# Einfacher Baum visualisieren.



## 23 (14. Jan 2011)

Hallo,

Die Daten liegen als einfacher Baum vor, z.B. ein Personen Objekt mit einer Liste als Membervariable, die  weitere Personen Objekt beinhaltet.

Das ganze sollte ungefähr so aussehen:

http://www.yworks.com/img/net40/net_collapsible_tree.png 

Wie implementiere ich so etwas? Hat jemand ein SampleCode?

Viele Grüße


----------



## Wildcard (14. Jan 2011)

So zB:
Zest


----------



## Marco13 (14. Jan 2011)

Womit nochmal der Unterschied deutlich geworden wäre, zwischen "einen einfachen Baum visualisieren" und "einen Baum einfach visualisieren". Vielleicht geht das ja mit "yFiles"?  Mal im ernst: Es gibt Bibliotheken für sowas, JGraph, Jung & Co, die für allgemeine Graphen gedacht sind. Wenn es NUR um einen speziellen, kleinen Baum geht, und nicht 50 verschiedene Renderer, Färbungen, Interaktionen und LayoutManager verwendet werden sollen, könnte die Einarbeitung in so eine Lib aufwändiger sein, als es selbst schnell irgendwie hinzuschreiben.

Material:
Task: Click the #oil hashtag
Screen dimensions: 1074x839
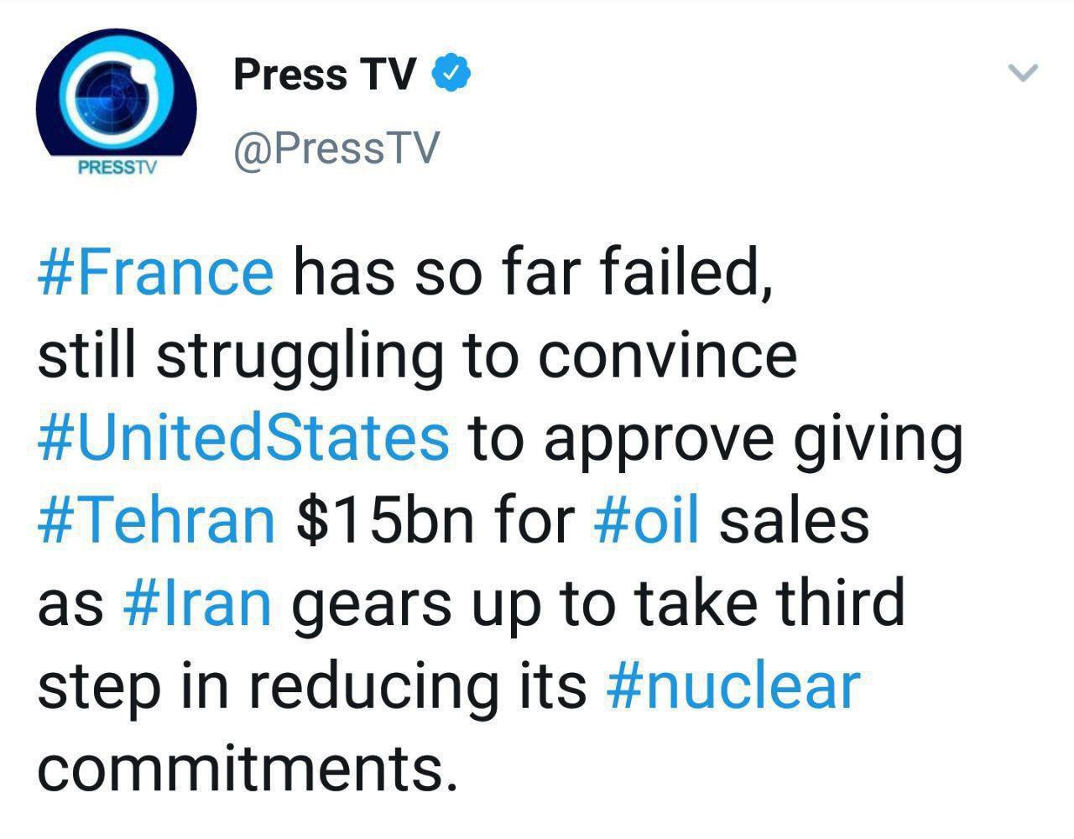Action: (646, 520)
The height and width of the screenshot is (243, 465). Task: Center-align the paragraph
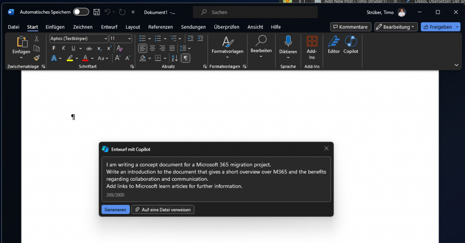pos(153,48)
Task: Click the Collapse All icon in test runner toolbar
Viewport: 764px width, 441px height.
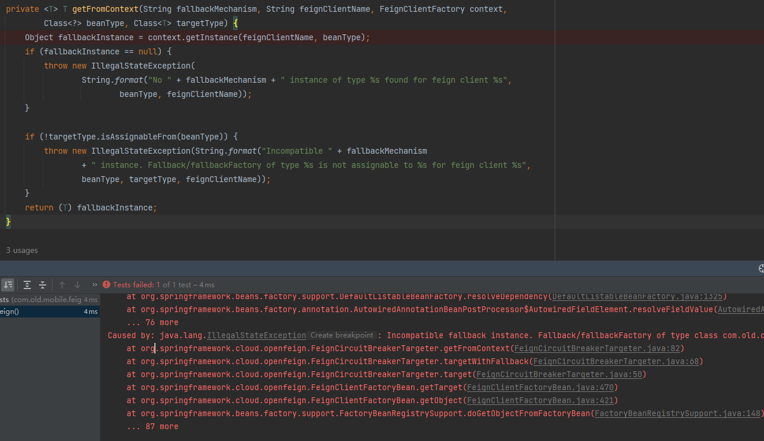Action: (43, 285)
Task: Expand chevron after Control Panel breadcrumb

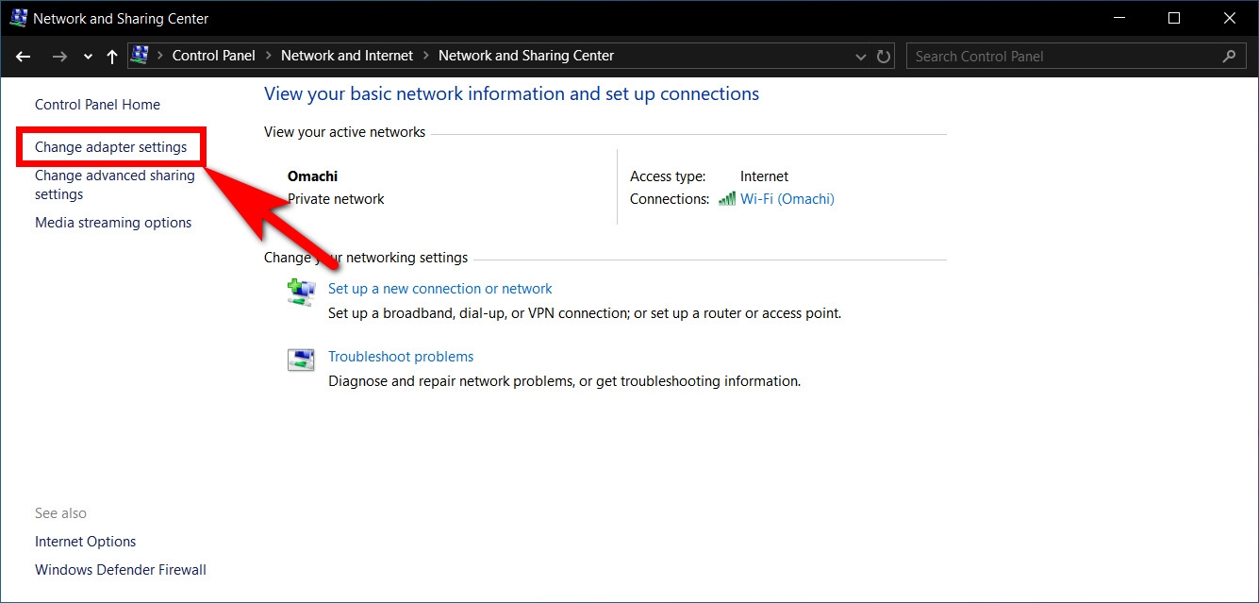Action: (268, 56)
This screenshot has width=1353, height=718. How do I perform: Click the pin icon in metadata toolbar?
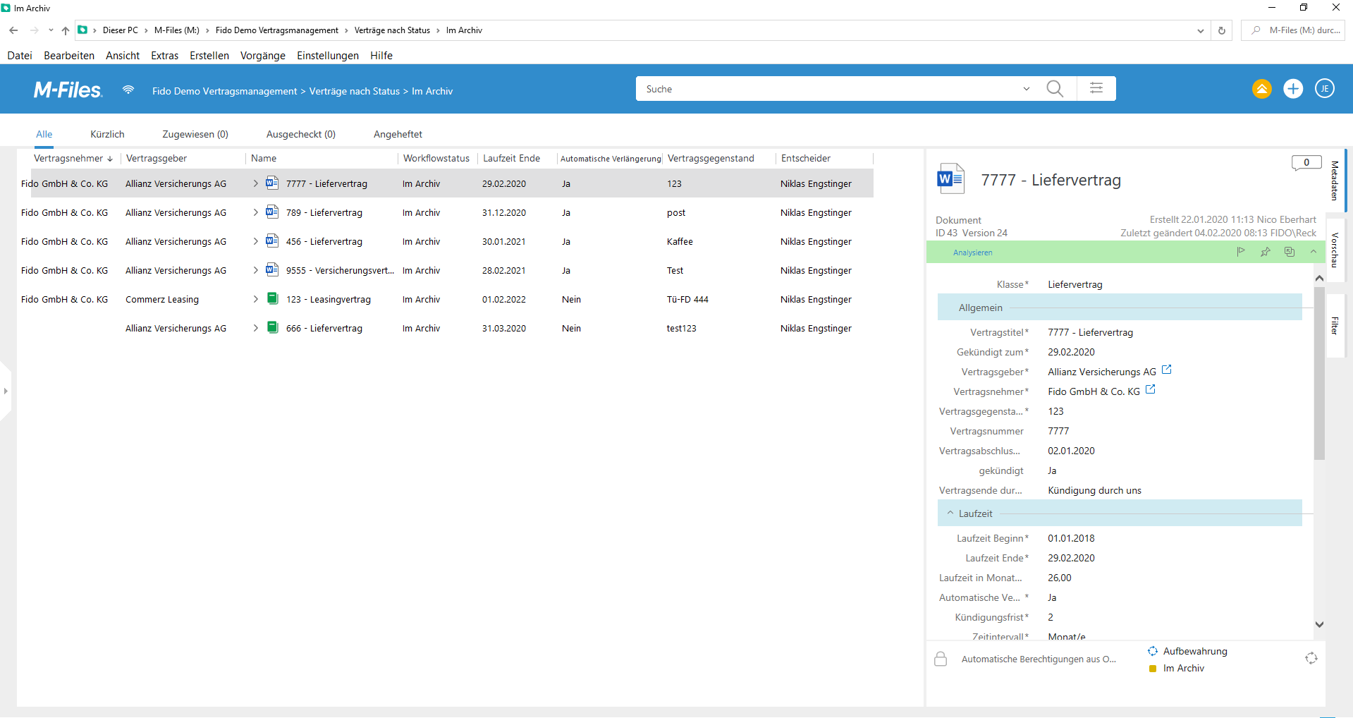coord(1265,252)
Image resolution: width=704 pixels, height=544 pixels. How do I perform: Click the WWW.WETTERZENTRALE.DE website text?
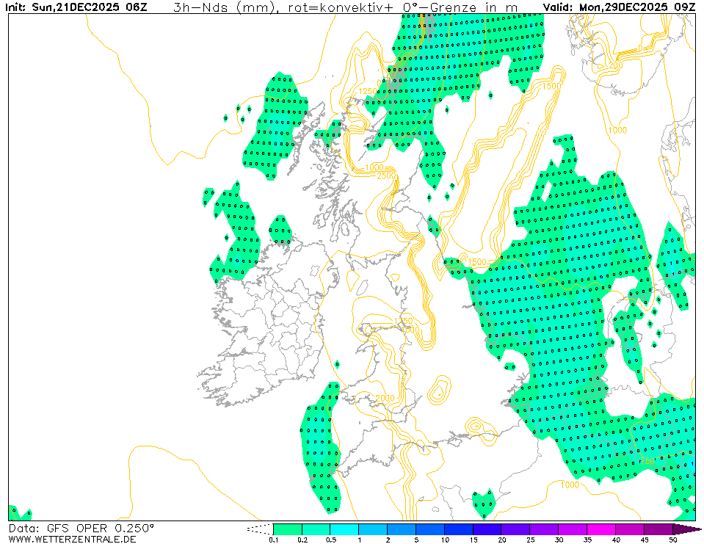pos(72,539)
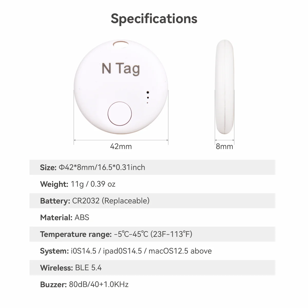Select the Temperature range row
The height and width of the screenshot is (308, 308).
point(152,234)
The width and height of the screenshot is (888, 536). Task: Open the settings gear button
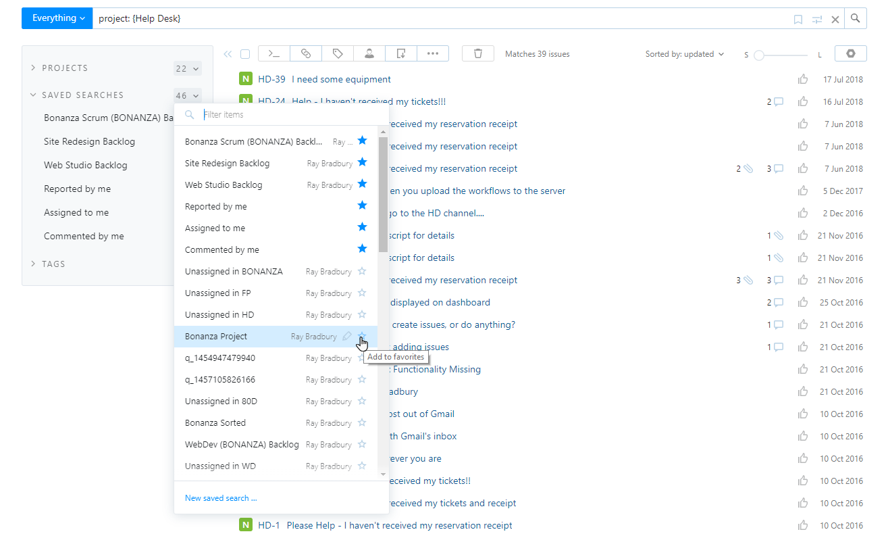pyautogui.click(x=850, y=54)
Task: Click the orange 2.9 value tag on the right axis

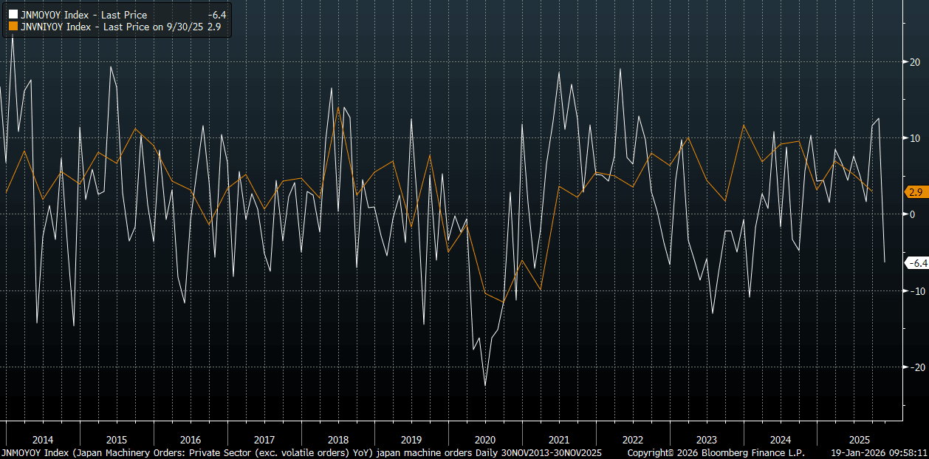Action: (916, 192)
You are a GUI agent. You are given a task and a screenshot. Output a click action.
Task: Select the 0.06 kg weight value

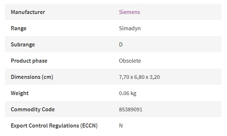click(128, 93)
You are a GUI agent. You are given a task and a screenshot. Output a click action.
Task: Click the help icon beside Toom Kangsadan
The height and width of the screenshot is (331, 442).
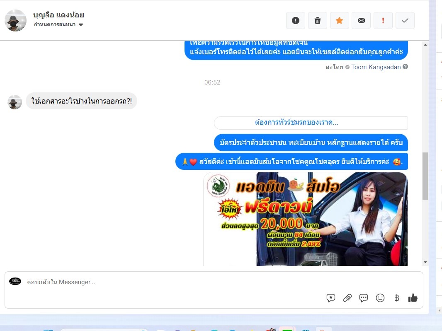click(406, 67)

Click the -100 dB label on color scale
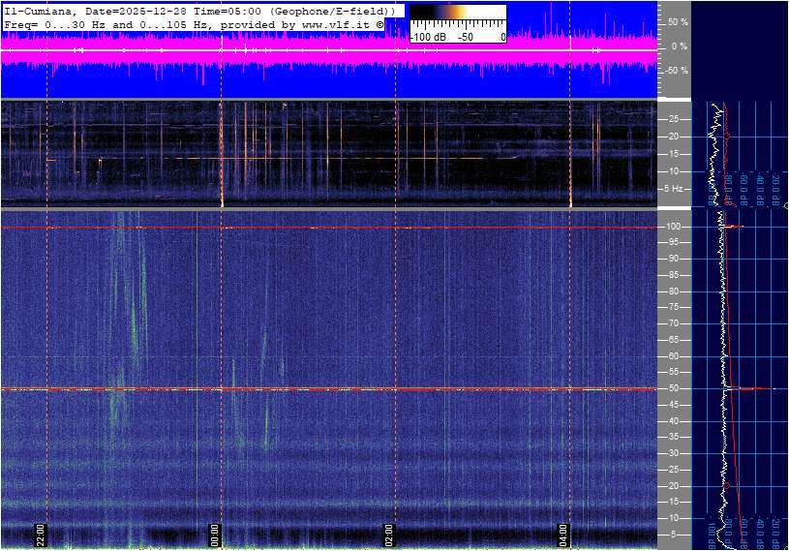coord(427,37)
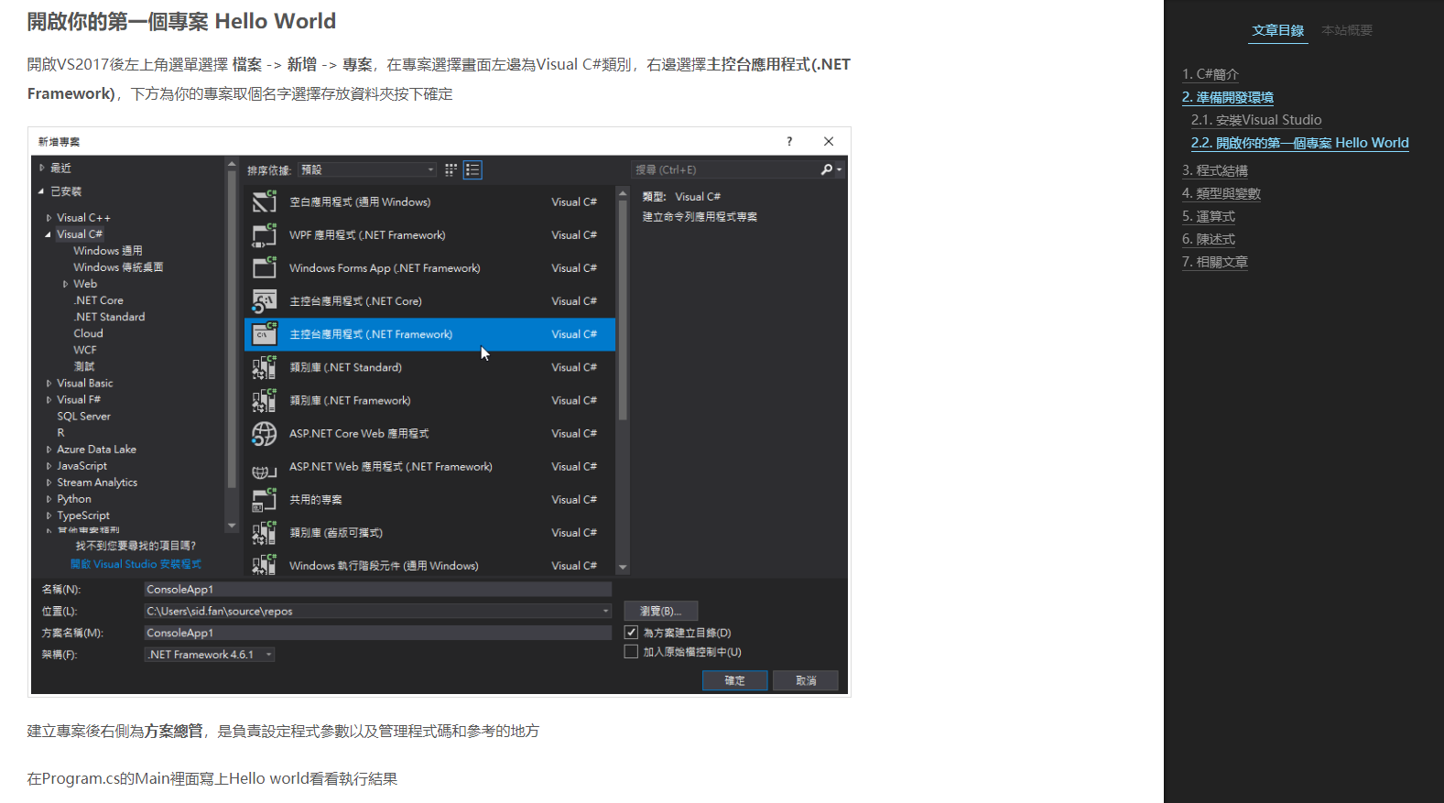Click the Console App (.NET Core) icon

[x=264, y=301]
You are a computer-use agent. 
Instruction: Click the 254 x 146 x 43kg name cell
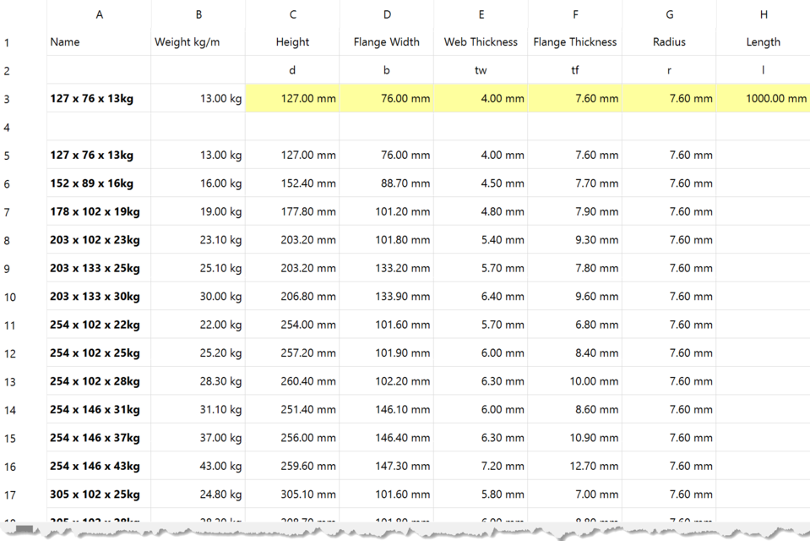pyautogui.click(x=99, y=466)
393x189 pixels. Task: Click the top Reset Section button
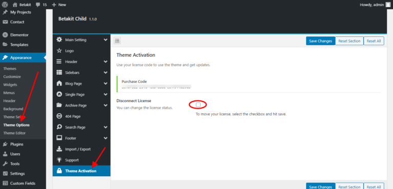(x=350, y=41)
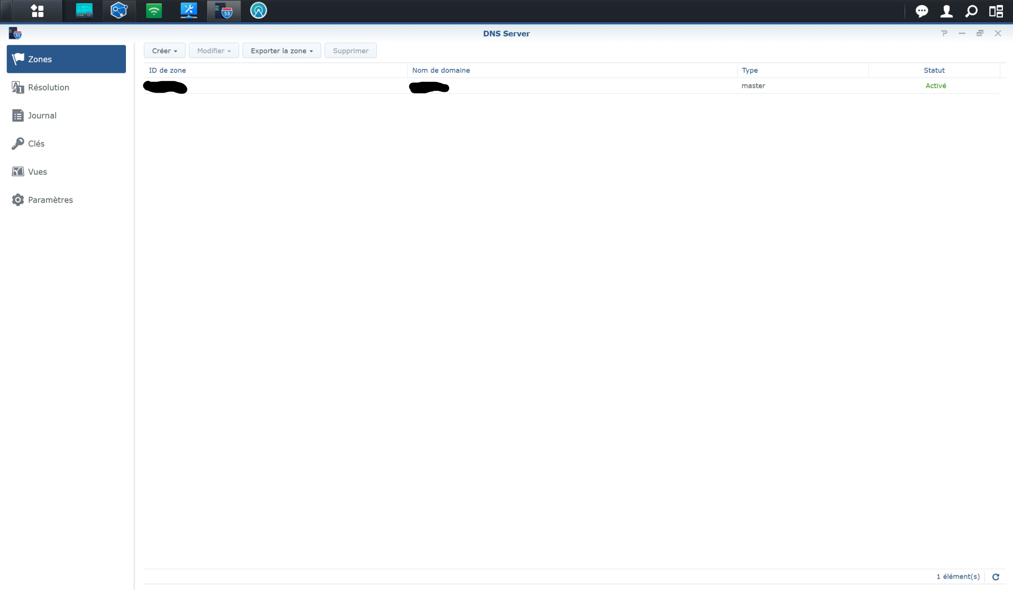
Task: Click the search magnifier icon
Action: click(x=971, y=11)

Aufgabe: Schreiben Sie die Forumsdiskussion zur Visualisierung eines einfachen Baums vollständig und wortgetreu ab. Die Zeilen sind hierfür ohne Belang.

Schriftliche Lösung:
# Einfacher Baum visualisieren.



## 23 (14. Jan 2011)

Hallo,

Die Daten liegen als einfacher Baum vor, z.B. ein Personen Objekt mit einer Liste als Membervariable, die  weitere Personen Objekt beinhaltet.

Das ganze sollte ungefähr so aussehen:

http://www.yworks.com/img/net40/net_collapsible_tree.png 

Wie implementiere ich so etwas? Hat jemand ein SampleCode?

Viele Grüße


----------



## Wildcard (14. Jan 2011)

So zB:
Zest


----------



## Marco13 (14. Jan 2011)

Womit nochmal der Unterschied deutlich geworden wäre, zwischen "einen einfachen Baum visualisieren" und "einen Baum einfach visualisieren". Vielleicht geht das ja mit "yFiles"?  Mal im ernst: Es gibt Bibliotheken für sowas, JGraph, Jung & Co, die für allgemeine Graphen gedacht sind. Wenn es NUR um einen speziellen, kleinen Baum geht, und nicht 50 verschiedene Renderer, Färbungen, Interaktionen und LayoutManager verwendet werden sollen, könnte die Einarbeitung in so eine Lib aufwändiger sein, als es selbst schnell irgendwie hinzuschreiben.